*** EXTRACTED TEXT ***
Yesterday, I posted something that would have been ridiculous to even think about 726 days ago.
Utah, Nebraska and Idaho all voted to expand Medicaid last night.
Funding Expansion via a tobacco tax in Montana is failing. The Montana legislature and governor will now need to figure out what they want to do next.
The next round of Medicaid Expansion stories is in the governors races in Kansas and Maine.
Five states can plausibly expand Medicaid at some point in mid-2019 or on January 1, 2020. Another state, Virginia, is currently enrolling people into Medicaid with a go-live date of January 1, 2019. The deals for subsidized individuals on the Exchange are, in some counties, ridiculously good (there is an op-ed I really need to write and shop around about this!)
I went silent for a week for my own health and to actually process and think. I’m glad I did that. I had two reaction posts the week after the 2016 election.
We’re going to lose a lot.
Let’s acknowledge that and then let’s figure out how to fight to prevent the losses that are preventable and get back into a position where we have at least one veto point if not the entire shebang.
This week, we got divided government again. It is not the whole shebang, but it is a veto point that is not reliant on marginal Republicans doing “not Republican” things.
- the poor-shaming Medicaid waivers that tie Medicaid to work requirements will go through in thirty three seconds or less….
- Cost control is out the door. So insurers and more notably, providers will be snorting the finest coke off the tight asses of the best hookers again.
- Any Republican plan will include throwing more tax advantages at HSA’s (which are great for people who are truly insuring against hit by the meteor events AND have money) and telling everyone else to pay more for their own care
At least two of those things are true.
Work requirement waivers are slowly working their way through the courts and are being implemented and achieving their actual objectives of reducing enrollment in Arkansas. HSAs are continually promoted to solve any and all problems. Insurers and providers are profitable. I expect ACA insurers in 2018 to be Scrooge McDucking it at year-end. I am happily surprised and supportive of the efforts by CMS to eliminate some of the more perverse billing and organizational incentives.
We got here because we got to choose how to fight and probably lose in that fight which we happened to win. In May 2017, I wrote:
We aren’t going to win often but we get to choose how to lose. We can roll over without trying to defend our values and our morals or we can fight as hard as we can to either get a policy win or inflict significant political costs on Republicans to increase the probability of future policy wins by either putting the fear of losing their seats into them which constrains future opportunity space or flipping those seats in 2018.
More subtly, we tell stories to ourselves. I want those stories that I tell to myself about me to be true. Defending and improving the ACA is one of those stories that I tell myself. The ACA benefits 2009 me far more than it benefits the 2017 me. It is a gut check. Am I full of shit or do I actually believe in what I think I believe in.
In comments, TenguPhule asked:
Is this the modern version of come back with your shield or on it?
And we came back with our shields.
*** End of EXTRACTED TEXT ***
*** PROVIDED INFORMATION ***
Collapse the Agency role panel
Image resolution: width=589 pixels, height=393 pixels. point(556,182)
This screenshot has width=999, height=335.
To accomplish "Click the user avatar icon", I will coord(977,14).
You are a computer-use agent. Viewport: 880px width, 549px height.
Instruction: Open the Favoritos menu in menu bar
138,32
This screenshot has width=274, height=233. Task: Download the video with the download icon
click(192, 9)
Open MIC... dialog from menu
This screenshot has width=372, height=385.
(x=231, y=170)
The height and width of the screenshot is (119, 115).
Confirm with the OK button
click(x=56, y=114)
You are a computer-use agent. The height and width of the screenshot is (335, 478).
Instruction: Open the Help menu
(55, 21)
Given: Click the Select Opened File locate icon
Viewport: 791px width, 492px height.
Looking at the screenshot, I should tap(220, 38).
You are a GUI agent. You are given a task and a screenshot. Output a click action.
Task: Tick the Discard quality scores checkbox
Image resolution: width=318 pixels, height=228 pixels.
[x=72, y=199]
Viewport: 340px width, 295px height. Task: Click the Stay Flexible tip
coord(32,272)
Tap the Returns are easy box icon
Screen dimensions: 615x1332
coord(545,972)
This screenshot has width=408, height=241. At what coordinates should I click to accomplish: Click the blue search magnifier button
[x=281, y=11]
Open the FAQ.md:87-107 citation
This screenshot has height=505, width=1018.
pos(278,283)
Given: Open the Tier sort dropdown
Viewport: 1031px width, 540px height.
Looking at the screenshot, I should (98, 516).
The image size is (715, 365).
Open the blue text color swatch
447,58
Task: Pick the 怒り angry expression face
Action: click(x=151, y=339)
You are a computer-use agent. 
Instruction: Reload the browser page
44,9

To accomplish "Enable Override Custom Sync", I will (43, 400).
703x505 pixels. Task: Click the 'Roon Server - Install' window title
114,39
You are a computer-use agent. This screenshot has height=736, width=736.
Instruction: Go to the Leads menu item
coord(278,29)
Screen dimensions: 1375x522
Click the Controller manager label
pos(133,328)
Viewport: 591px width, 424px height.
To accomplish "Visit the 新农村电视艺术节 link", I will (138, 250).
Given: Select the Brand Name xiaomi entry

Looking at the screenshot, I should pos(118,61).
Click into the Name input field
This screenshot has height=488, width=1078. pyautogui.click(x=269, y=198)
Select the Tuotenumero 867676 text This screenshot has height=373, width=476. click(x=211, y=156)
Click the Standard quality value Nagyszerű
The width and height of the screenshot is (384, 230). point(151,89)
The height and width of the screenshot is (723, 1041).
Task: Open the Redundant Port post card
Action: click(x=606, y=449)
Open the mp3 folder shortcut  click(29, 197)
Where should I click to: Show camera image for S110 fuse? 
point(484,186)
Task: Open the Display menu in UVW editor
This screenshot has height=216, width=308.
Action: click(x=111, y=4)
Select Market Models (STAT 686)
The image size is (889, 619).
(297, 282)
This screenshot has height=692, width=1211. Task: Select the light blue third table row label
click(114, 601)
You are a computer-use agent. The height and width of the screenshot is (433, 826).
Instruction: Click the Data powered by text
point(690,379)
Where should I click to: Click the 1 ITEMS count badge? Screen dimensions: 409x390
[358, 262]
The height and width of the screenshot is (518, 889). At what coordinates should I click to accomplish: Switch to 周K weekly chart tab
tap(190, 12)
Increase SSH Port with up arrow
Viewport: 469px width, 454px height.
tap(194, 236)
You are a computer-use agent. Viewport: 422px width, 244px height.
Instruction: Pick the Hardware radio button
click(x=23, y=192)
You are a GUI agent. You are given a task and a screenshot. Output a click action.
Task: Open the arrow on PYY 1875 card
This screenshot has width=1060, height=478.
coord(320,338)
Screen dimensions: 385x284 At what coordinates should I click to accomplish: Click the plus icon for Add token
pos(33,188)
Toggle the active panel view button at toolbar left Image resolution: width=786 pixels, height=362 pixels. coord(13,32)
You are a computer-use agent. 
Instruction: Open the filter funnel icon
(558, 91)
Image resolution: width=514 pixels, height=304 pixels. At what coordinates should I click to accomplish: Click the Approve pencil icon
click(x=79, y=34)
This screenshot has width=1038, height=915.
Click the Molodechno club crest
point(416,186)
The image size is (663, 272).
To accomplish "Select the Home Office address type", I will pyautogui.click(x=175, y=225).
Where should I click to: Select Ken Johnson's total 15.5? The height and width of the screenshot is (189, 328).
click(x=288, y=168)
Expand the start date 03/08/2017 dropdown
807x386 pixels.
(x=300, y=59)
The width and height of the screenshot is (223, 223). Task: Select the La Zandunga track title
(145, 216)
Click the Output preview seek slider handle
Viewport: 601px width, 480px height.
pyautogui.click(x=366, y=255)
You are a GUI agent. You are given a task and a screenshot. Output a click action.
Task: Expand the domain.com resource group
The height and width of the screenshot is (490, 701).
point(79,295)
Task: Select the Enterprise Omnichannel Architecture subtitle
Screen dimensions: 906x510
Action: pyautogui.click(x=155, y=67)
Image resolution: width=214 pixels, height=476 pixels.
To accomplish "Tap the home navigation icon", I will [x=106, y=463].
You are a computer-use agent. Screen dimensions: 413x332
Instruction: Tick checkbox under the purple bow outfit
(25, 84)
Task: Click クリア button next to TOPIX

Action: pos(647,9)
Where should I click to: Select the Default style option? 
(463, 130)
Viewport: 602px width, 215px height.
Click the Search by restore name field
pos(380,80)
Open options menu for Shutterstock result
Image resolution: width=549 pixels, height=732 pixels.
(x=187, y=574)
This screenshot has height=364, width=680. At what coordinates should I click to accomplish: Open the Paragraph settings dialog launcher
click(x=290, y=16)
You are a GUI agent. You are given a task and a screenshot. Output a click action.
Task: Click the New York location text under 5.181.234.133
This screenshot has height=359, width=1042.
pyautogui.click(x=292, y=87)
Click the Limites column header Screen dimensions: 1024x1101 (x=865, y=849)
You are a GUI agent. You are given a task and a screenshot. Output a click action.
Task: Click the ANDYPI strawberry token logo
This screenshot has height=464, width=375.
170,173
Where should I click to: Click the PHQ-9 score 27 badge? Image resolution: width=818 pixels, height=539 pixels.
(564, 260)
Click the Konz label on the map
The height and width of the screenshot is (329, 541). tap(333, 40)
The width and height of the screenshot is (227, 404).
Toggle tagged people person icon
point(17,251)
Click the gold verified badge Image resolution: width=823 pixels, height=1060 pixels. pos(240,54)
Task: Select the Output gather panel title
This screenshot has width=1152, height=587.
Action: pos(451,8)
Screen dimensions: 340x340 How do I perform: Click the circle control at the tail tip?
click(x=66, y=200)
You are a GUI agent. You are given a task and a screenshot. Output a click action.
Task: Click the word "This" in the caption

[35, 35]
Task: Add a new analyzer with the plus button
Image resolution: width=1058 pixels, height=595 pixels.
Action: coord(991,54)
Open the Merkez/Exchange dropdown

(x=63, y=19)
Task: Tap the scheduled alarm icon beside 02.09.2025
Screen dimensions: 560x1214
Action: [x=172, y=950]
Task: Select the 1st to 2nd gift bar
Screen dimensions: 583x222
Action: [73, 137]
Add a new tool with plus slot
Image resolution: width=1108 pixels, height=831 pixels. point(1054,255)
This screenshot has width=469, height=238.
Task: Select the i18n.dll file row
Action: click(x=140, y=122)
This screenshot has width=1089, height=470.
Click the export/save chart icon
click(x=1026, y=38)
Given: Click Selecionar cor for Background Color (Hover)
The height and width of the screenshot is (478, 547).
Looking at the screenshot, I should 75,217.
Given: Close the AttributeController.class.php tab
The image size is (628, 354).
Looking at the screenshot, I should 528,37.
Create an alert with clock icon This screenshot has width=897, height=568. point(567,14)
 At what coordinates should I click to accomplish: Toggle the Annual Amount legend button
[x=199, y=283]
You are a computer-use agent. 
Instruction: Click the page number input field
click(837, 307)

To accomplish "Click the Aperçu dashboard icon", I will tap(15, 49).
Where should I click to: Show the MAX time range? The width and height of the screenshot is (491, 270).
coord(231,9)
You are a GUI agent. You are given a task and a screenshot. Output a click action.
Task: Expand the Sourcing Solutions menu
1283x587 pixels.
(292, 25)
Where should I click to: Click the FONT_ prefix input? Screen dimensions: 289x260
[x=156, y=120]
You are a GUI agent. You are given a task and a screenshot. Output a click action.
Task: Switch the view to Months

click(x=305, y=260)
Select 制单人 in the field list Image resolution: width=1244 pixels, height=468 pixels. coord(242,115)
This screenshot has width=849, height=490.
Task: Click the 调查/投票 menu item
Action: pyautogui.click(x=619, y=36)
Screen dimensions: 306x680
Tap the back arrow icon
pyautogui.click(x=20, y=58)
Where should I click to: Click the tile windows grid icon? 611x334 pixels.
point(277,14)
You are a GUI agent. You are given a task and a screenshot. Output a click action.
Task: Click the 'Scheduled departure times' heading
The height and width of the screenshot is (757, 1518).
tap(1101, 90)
*** End of PROVIDED INFORMATION ***
▶ **ACTIVITY LIST**:
(1) Which three states voted to expand Medicaid, according to the Medicaid expansion post?
(2) Reproduce the Medicaid expansion post from "- Any Republican" to "and organizational incentives.".
Base your responses solely on the Medicaid expansion post.

▶ **ANSWERS TO THIS EXERCISE**:
(1) Utah, Nebraska and Idaho.

(2)
- Any Republican plan will include throwing more tax advantages at HSA’s (which are great for people who are truly insuring against hit by the meteor events AND have money) and telling everyone else to pay more for their own care
At least two of those things are true.
Work requirement waivers are slowly working their way through the courts and are being implemented and achieving their actual objectives of reducing enrollment in Arkansas. HSAs are continually promoted to solve any and all problems. Insurers and providers are profitable. I expect ACA insurers in 2018 to be Scrooge McDucking it at year-end. I am happily surprised and supportive of the efforts by CMS to eliminate some of the more perverse billing and organizational incentives.